La mise en place de l’histoire est appliquée. Chaque élément est ajouté à sa place à l’instant adéquat. L’accouchement de la narration est sans douleur, c’est fluide et je m’étonne à chaque fois du réalisme de nos lointains cousins.

Par contre, dès que l’on creuse un peu, y’a des vieux squelettes sous le sable. Les personnages humains n’ont aucune saveur. Monotache et stéréotypé, homo sapiens ne sont pas à la fête. Will, le chercheur gentillet uniquement motivé par la guérison de son père. Il traverse le film comme un tgv en gare de Moulinon-sur-Yvette. Le père, alzheimeré, dans le rôle du déclencheur narratif. Pour faire avancer l’histoire et nouer de nouveaux enjeux dramatiques. Besoin de prouver l’efficacité du azl 112 ? www.charlesrodman.com. Besoin d’une raison pour mettre César en cage ? www.charlesrodman.com. Besoin de passer à l’azl 113 car l’azl 112 est inefficace ? www.charlesrodman.com. Besoin d’une nouvelle motivation pour Will ? www.charlesrodman.com. Je passe rapidement sur Caroline la plante en pot amoureuse de Will, Draco Mallefoy le méchant gardien, Jesaispassonnom le gentil gardien, Stryker Cox le chef des gardiens et Steve Jacobs le gros méchant businessman, arriviste, opportuniste, capitaliste. Que des trucs en iste comme kyste.

Comme les feuilles mortes, les incohérences de scénario se ramassent à la pelle. Petit florilèges spécial dédicace pour mes abonnés adorés : Comment la mère de César peut-elle tomber enceinte, elle ne s’appelle pourtant pas Marie ? Pourquoi quitter sa chambre et semer le bordel alors qu’elle doit protéger son fiston César dans la chambre ? AZL 112 en intramusculaire et AZL 113 en gaz pour mieux contaminer Franklin au labo et les singes dans leurs cages. Comment César devine que le AZL 113 se trouve dans le frigo de Will ? Comment connait-il les effets du gaz, lui qui est intelligent par les gênes de sa mère et qu’il n’a jamais mis les pieds chez GenSys ? Une fois échappé de la prison, pourquoi aller saccager GenSys et comment connait-il l’emplacement ? Et surtout, pourquoi le sachet de cookies est bleu ? Encore de la propagande pour Granola. Bref, c’est pas finaud pour deux ronds mais je laisse passer car c’est finalement bien raconté et que je suis chiante.

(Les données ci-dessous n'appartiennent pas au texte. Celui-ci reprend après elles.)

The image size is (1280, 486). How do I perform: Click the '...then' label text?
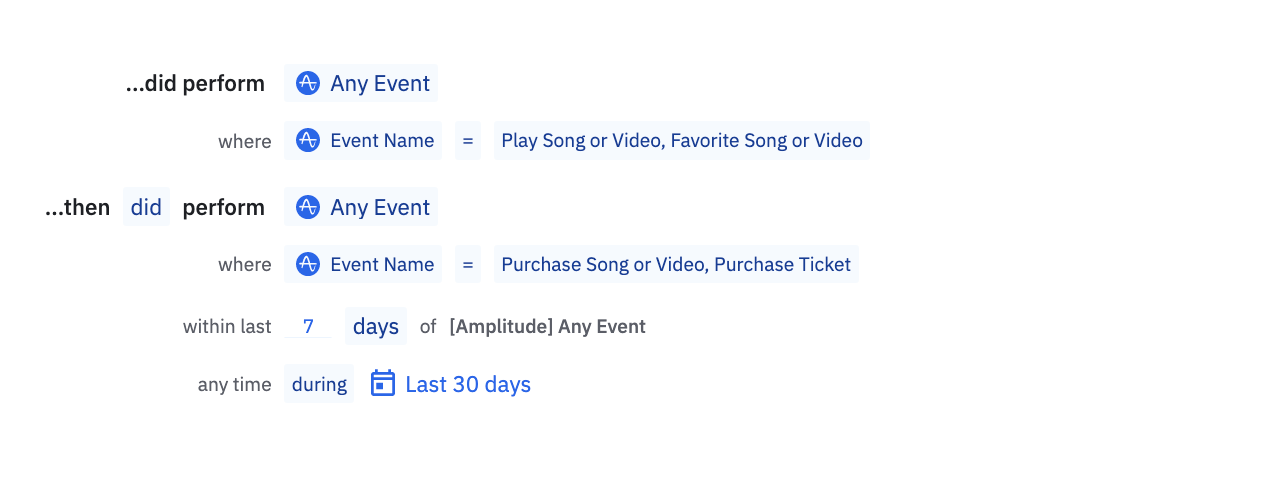(78, 207)
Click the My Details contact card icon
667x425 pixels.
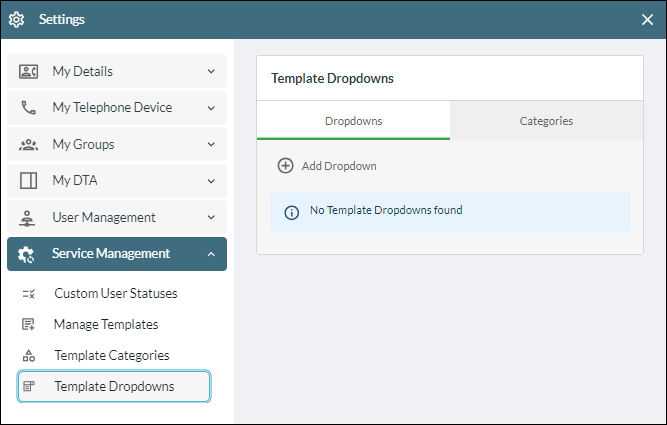(29, 71)
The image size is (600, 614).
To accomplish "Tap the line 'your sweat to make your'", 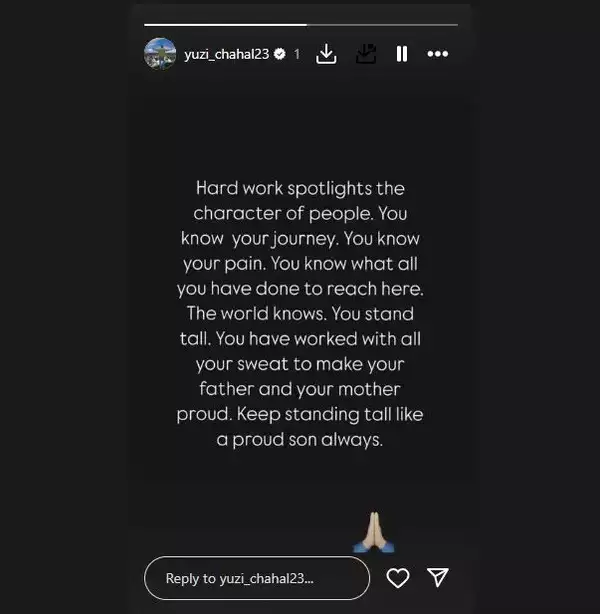I will 300,364.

Il y a dans cette première phase de jolis moments, cette fenêtre dessinée sur le mur, cette laisse et se crochet qui remplissent l’écran, César trop singe parmi les hommes, trop homme parmi les siens. Une dualité simplement mais intelligemment exprimée. Comme l’arrivée dans la grande salle des singes où César porte une tenue d’homme. Il faut lui arracher le haut pour qu’il se voit autrement et il enlèvera lui-même le bas lorsqu’il serra tout à fait singe. Il pourra alors asseoir son emprise sur les siens. Dominer les singes pour s’affranchir des hommes. Il y avait tellement à dire. César, ce chef, dont le premier mot est un « Non ! » qui reflète le renfermement, le refus. César, enfin émancipé et accepté par les siens utilise une invention humaine pour se libérer : la guerre. Sa supériorité sera faites lorsqu’il préférera gracier ses adversaires plutôt que les tuer.

Mais comme le disait Saint Mickael Bay : trop de reflexion tue le nombre d’entrées en salle. Alors après une heure de film, on a droit à de la baston. De la basique, à la truelle, avec des parcmètres qui volent, des bouches d’égout qui se prennent pour des frisbies. Des Macaques qui sautent du sixième sans broncher, qui renversent des bus de 20 tonnes et sautent au ralenti dans des hélicos en vol. Il y a même un plan qui détruit tout concept intellectuel : César, Laurent Outan, Buck et Alpha réunis face à la caméra comme des Avengers en costume poilus. Josh Whedon sort de ce corps !!!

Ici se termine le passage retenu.